Origin tale: Where do emojis come from?
There’s a lot of sushi on the emoji keyboard, and more meals in a bowl than most people need. And that’s not an accident.
The emoji was born in Japan. It is now administered by the Unicode Consortium (UC), a California-based not-for-profit network started by software engineers Joe Becker, Mark Davis and Lee Collins.
Unicode is an open-source initiative that essentially works with platforms like Google and Microsoft to ensure that languages look similar across websites, browsers and devices. They began working with emojis in 2010, uniformalising and expanding the little pictorial dictionary. Amid calls to make it more inclusive, there are now more races represented, and more cultures and cuisines.

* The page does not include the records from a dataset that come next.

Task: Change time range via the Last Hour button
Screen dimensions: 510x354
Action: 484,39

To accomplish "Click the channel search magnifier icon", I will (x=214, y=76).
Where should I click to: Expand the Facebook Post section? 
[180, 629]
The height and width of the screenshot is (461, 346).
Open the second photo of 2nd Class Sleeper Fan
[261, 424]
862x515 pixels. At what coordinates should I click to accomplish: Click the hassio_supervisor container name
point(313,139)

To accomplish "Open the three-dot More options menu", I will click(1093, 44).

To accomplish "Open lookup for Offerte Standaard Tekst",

Anyone can propose an emoji. Many of the new types of emojis have, in fact, been a response to public demand. The most notable was when Unicode added the option, in 2015, of picking between skin shades for its various hand and face symbols.
Actual emojis introduced on request include breastfeeding woman, mosquito and paella. So how does one go about putting in such a request?
You start by drafting a proposal online, on unicode.org, with a note on the proposed character, a colour sample and a black-and-white image of the proposed emoji.
The criteria for approval are compatibility (whether it’s already being widely used as an icon or image on platforms like Snapchat and Twitter), expected usage level (it shouldn’t be too niche), distinctiveness, completeness (it should fill a gap in current set of emojis), and how often the proposed emoji has been requested or searched for.
The consortium decides which emojis to add, through a poll of it subcommittee members. Any individual can be on the subcommittee, for an annual fee of $75 ($35 for students). The UC subcommittee must reach a consensus on all proposals.
Once every three months, all proposals that make it past the first level go to the UC’s full voting members. There are currently 12 such members — including Netflix, Google, Adobe, Apple and Facebook; any company or organisation can become a full voting member for an annual fee of $18,000.
Once approved, they are forwarded to the technical committee, for eventual design and rollout. Each new emoji is posted on the Unicode website for public feedback. A final batch of new emojis is released each June.
In 2017, 56 new emojis were added, along with 183 emojis sequences for gender, skin tone and flags variations. Interestingly, likenesses of people (living, dead or fictional), deities and business logos are banned in the emoji world. Santa Claus is the only exception.
Once the new emojis are launched, it is up to the vendors [Apple, Facebook etc] to choose which ones they want to support on their operating systems.
Given the politics involved in trying to represent the world through a limited set of icons, emoji activism has become a full-time affair. There are activists campaigning for greater diversity; healthier food; equal representation (the bunny-eared woman was given a friend to dance with; and has been counterbalanced by dancing bunny-eared men) and peace over violence (which saw the gun emoji into a water pistol).
One such activist is Jennifer 8 Lee, founder of EmojiNation, who became a Unicode sub-committee member in 2016 and is now vice-chair of the subcommittee.
“I wanted to move the needle by being a part of the system,” she says. It was Lee who proposed that the dumpling emoji, which was added last year. Similarly, emoji activist Rayouf Alhumedhi, a student from Berlin, successfully campaigned for a headscarf emoji, also rolled out in 2017.
This year’s new emojis included a mango, tuk tuk, diya, peacock and teddy bear. Got more in mind? You know what to do.